▶ **EXTRACTED INFORMATION**:
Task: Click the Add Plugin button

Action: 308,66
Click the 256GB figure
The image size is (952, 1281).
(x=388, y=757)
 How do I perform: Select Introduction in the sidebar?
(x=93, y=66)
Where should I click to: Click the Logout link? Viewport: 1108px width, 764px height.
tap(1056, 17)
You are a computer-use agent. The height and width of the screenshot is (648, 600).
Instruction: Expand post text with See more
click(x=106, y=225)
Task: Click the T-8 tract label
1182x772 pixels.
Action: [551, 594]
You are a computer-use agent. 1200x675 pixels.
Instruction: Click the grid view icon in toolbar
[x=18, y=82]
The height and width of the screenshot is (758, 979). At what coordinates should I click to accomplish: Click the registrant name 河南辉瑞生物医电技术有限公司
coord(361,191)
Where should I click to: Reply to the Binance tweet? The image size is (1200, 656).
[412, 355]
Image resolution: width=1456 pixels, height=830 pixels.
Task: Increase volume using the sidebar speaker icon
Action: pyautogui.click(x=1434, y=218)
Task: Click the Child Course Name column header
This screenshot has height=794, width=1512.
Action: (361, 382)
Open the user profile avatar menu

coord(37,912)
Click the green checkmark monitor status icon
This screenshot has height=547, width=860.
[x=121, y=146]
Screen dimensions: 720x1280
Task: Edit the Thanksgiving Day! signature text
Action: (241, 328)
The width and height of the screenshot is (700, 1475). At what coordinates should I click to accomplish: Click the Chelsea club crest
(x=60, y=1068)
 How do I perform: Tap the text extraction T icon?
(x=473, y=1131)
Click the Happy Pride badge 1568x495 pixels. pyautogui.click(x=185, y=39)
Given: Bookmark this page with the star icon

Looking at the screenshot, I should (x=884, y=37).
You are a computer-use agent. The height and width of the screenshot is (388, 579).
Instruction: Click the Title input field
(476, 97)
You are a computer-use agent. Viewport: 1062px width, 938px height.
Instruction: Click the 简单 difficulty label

▶ **WHAT IS EXPECTED**:
Without changing a single word, reproduce the entries above.

▶ **SOLUTION TO THE PROBLEM**:
Task: Click the Add Plugin button

Action: 308,66
Click the 256GB figure
The image size is (952, 1281).
(x=388, y=757)
 How do I perform: Select Introduction in the sidebar?
(x=93, y=66)
Where should I click to: Click the Logout link? Viewport: 1108px width, 764px height.
tap(1056, 17)
You are a computer-use agent. The height and width of the screenshot is (648, 600).
Instruction: Expand post text with See more
click(x=106, y=225)
Task: Click the T-8 tract label
1182x772 pixels.
Action: [551, 594]
You are a computer-use agent. 1200x675 pixels.
Instruction: Click the grid view icon in toolbar
[x=18, y=82]
The height and width of the screenshot is (758, 979). At what coordinates should I click to accomplish: Click the registrant name 河南辉瑞生物医电技术有限公司
coord(361,191)
Where should I click to: Reply to the Binance tweet? The image size is (1200, 656).
[412, 355]
Image resolution: width=1456 pixels, height=830 pixels.
Task: Increase volume using the sidebar speaker icon
Action: pyautogui.click(x=1434, y=218)
Task: Click the Child Course Name column header
This screenshot has height=794, width=1512.
Action: (361, 382)
Open the user profile avatar menu

coord(37,912)
Click the green checkmark monitor status icon
This screenshot has height=547, width=860.
[x=121, y=146]
Screen dimensions: 720x1280
Task: Edit the Thanksgiving Day! signature text
Action: (241, 328)
The width and height of the screenshot is (700, 1475). At what coordinates should I click to accomplish: Click the Chelsea club crest
(x=60, y=1068)
 How do I perform: Tap the text extraction T icon?
(x=473, y=1131)
Click the Happy Pride badge 1568x495 pixels. pyautogui.click(x=185, y=39)
Given: Bookmark this page with the star icon

Looking at the screenshot, I should (x=884, y=37).
You are a computer-use agent. The height and width of the screenshot is (388, 579).
Instruction: Click the Title input field
(476, 97)
You are a computer-use agent. Viewport: 1062px width, 938px height.
Instruction: Click the 简单 difficulty label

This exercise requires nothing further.